I switched to MariaDB back in the day for my personal projects because (so far as I could tell) it was being updated more regularly, and it was more fully open source. (I don't recall offhand at this point whether MySQL switched to a fully paid model, or just less-open.)
It’s not like Mongo gives you those properties for free either. Replication/clustering related data loss is still incredibly common precisely because mongo makes it seem like all that stuff is handled automatically at setup when in reality it requires plenty of manual tuning or extra software in order to provide the guarantees everyone thinks it does.
Until then it is nice to have options, even if they do require extra steps.
In reality, most database issues are slow queries or connection pool exhaustion - things that happen during business hours when you're actively developing. The actual database process itself just runs. I've had more AWS outages wake me up than Postgres crashes.
The cost savings are real, but the bigger win for me is having complete visibility. When something does go wrong, I can SSH in and see exactly what's happening. With RDS you're often stuck waiting for support while your users are affected.
That said, you do need solid backups and monitoring from day one. pgBackRest and pgBouncer are your friends.
In case you want to self host but also have something that takes care of all that extra work for you
Later I ran a v2 of that service on k8s. The architecture also changed a lot, hosting many smaller servers sharing the same psql server(Not really microservice-related, think more "collective of smaller services ran by different people"). I have hit some issues relating to maxing out the max connections, but that's about it.
This is something I do on my free time so SLA isn't an issue, meaning I've had the ability to learn the ropes of running PSQL without many bad consequences. I'm really happy I have had this opportunity.

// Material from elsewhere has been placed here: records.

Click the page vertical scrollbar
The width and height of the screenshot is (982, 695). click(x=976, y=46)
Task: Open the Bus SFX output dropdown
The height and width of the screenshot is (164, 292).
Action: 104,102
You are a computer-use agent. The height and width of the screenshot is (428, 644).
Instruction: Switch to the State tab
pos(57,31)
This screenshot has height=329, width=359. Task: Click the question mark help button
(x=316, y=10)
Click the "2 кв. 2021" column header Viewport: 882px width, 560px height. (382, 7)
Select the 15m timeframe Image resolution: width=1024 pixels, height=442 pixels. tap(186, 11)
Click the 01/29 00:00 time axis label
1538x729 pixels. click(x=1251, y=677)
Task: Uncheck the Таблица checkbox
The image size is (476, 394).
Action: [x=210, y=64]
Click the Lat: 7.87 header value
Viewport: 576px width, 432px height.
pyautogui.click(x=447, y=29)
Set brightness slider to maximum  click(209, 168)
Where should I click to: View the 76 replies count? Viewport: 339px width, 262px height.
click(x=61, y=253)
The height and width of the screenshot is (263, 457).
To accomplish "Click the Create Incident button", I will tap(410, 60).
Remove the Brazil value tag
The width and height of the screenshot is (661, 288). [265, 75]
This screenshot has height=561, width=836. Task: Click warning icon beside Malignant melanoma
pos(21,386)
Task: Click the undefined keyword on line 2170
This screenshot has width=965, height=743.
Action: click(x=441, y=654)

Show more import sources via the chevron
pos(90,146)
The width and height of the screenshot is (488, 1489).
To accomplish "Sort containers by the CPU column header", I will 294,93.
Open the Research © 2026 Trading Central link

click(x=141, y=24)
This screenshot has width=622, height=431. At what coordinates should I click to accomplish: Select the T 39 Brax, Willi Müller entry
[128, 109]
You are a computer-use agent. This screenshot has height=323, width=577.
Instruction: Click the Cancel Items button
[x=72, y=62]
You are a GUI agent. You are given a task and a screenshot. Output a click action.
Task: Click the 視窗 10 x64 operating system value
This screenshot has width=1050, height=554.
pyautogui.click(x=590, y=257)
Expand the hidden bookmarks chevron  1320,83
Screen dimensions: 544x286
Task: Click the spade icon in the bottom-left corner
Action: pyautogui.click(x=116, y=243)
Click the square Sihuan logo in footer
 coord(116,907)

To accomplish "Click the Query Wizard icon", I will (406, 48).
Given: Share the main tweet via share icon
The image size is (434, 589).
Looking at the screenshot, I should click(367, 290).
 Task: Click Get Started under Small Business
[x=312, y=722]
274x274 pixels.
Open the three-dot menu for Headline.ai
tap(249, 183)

My conclusion is that running PSQL is totally fine if you just set up proper monitoring. If you are an engineer that works with infrastructure, even just because nobody else can/wants to, hosting PSQL is probably fine for you. Just RTFM.
I generally read the parts I think I need, based on what I read elsewhere like Stackoverflow and blog posts. Usually the real docs are better than some random person's SO comment. I feel that's sufficient?
There is a whole raft of reasons why you might be a candidate for self-hosting, and a whole raft of reasons why not. This article is deeply reductive, and so are many of the comments.
I’ve given a lot of engineers tasks only to find they are “setting up kubernetes cluster so I can setup automated deployments with a dashboard for …”
And similarly in QA I rarely see a cost/benefit consideration for a particular test or automation. Instead it’s we are going to fully automate this and analyze every possible variable.